Single by Slik
- B-side: "Hatchet"
- Released: Early 1975
- Genre: Glam rock
- Label: Polydor Records
- Songwriter(s): Bill Martin, Phil Coulter
- Producer(s): Bill Martin, Phil Coulter

Slik singles chronology
|  | "Boogiest Band in Town" (1975) | "Forever and Ever" (1975) |

= Boogiest Band In Town =

"Boogiest Band in Town" is the debut single by Scottish glam rock band Slik. This was the first single and recording released by Midge Ure, singer and guitarist of the band, formed also by drummer Kenny Hyslop, bassist Jim McGinlay and keyboardist Billy McIsaac. The single was released in the first months of 1975, being released by Polydor. However the song did not chart, but the band was featured playing the song in the glam rock movie Never Too Young To Rock, the same year.

Slik were, formerly known by another name, Salvation, and were a popular local band, who played throughout Scotland. Salvation had one more member, Kevin McGinlay, brother of bassist Jim McGinlay, who left to follow a solo career in 1974; and without him, the band changed their name to Slik and signed a contract with Bay City Rollers' songwriters, Bill Martin and Phil Coulter. Martin & Coulter had just recently split with the Bay City Rollers and were looking for another Rollers type band. They struck big beginning with the second single, "Forever And Ever".

At the time of this single however, the band had another look, very different from the baseball shirts and short haired look which characterised them later.

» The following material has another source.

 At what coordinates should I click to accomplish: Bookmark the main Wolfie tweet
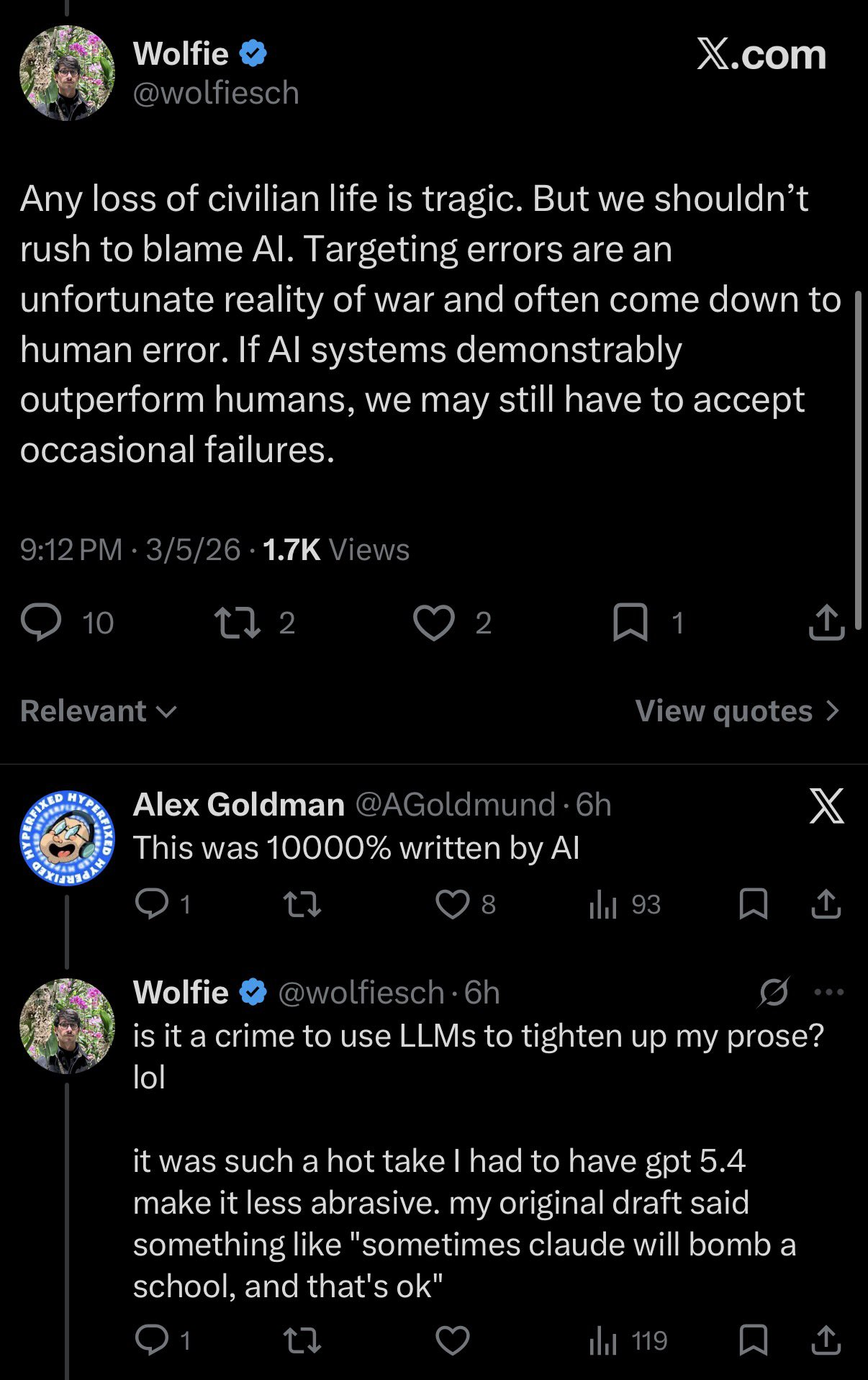630,623

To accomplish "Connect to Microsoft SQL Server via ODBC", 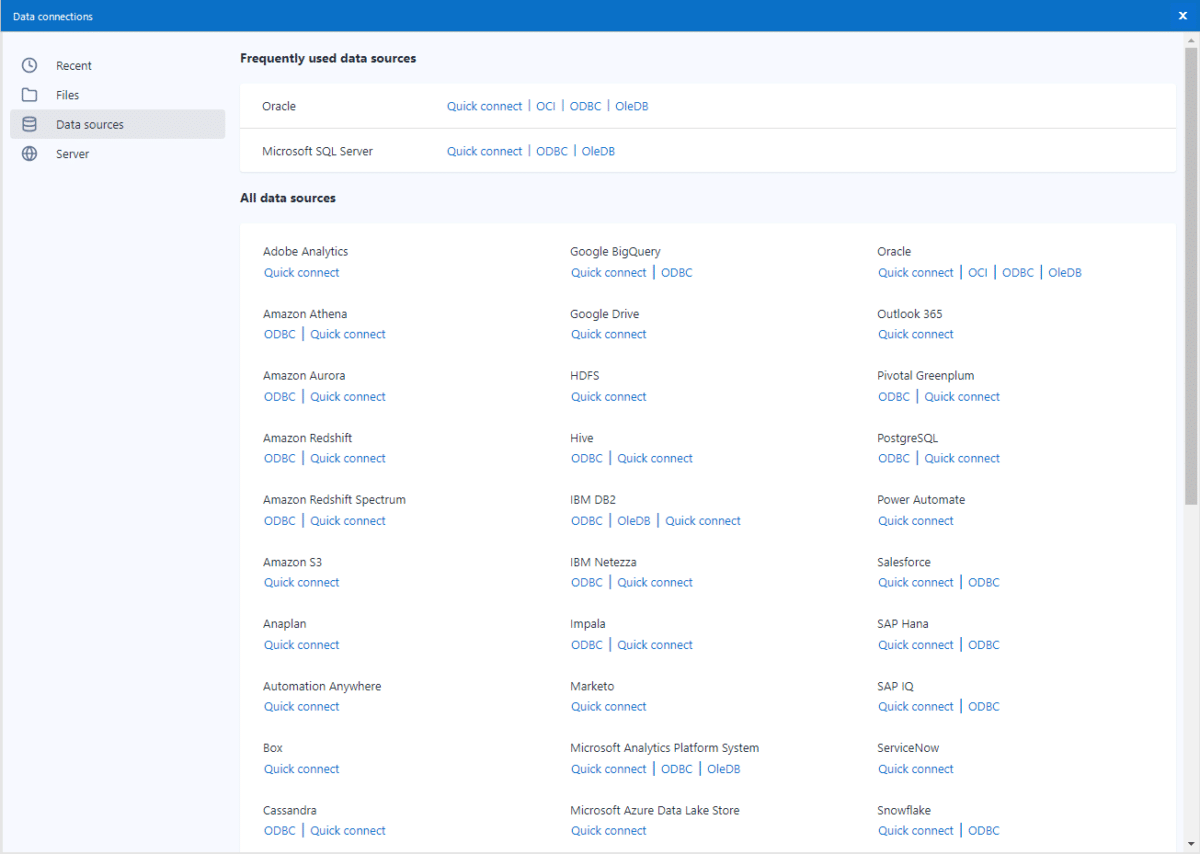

This was a more glam style, with a long-haired Ure, Kenny Hyslop with his Bryan Ferry/Elvis Presley type quiff, while McGinlay and McIsaac had more elegant clothes; that can be seen in the Never Too Young To Rock movie and the promo photos at the time.

Midge Ure was then 21 years old, and in the future he became an important figure of new wave music, as frontman of Ultravox, then called Tiger Lily and led by Dennis Leigh, later known as John Foxx and a successful electronic musician, who he replaced in 1979.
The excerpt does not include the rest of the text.